## EXERCISE INSTRUCTIONS
Count the lines of the records below that contain the word "Open", and reply with the number alone.

## MATERIAL FOR THE TASK
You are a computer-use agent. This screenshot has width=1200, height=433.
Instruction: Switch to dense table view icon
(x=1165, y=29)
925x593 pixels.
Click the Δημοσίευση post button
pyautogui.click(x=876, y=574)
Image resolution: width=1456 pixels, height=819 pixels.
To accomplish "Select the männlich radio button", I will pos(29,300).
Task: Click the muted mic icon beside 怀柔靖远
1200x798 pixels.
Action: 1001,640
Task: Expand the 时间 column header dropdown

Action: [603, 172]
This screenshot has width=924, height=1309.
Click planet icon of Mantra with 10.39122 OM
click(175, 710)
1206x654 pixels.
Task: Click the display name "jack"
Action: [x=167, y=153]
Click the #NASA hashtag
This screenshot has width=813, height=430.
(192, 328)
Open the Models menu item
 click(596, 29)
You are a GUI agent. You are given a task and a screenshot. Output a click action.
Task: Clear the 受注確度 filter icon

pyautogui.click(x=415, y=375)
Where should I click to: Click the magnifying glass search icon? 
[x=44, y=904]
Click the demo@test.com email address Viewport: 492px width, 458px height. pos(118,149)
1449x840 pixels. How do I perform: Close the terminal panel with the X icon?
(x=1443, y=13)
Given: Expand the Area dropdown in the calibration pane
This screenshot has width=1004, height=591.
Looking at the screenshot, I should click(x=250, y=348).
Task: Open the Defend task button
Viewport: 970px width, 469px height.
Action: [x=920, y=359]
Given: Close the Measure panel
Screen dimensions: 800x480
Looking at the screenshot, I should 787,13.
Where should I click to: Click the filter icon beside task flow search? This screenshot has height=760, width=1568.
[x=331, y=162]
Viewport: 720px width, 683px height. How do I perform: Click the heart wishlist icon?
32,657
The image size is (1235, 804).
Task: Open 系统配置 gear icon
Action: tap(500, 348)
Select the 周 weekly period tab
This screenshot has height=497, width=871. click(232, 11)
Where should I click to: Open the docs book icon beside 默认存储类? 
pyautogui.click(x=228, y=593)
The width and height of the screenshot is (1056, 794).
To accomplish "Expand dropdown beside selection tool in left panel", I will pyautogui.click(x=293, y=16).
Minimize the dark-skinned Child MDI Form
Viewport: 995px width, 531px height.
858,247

## WORKED ANSWER
4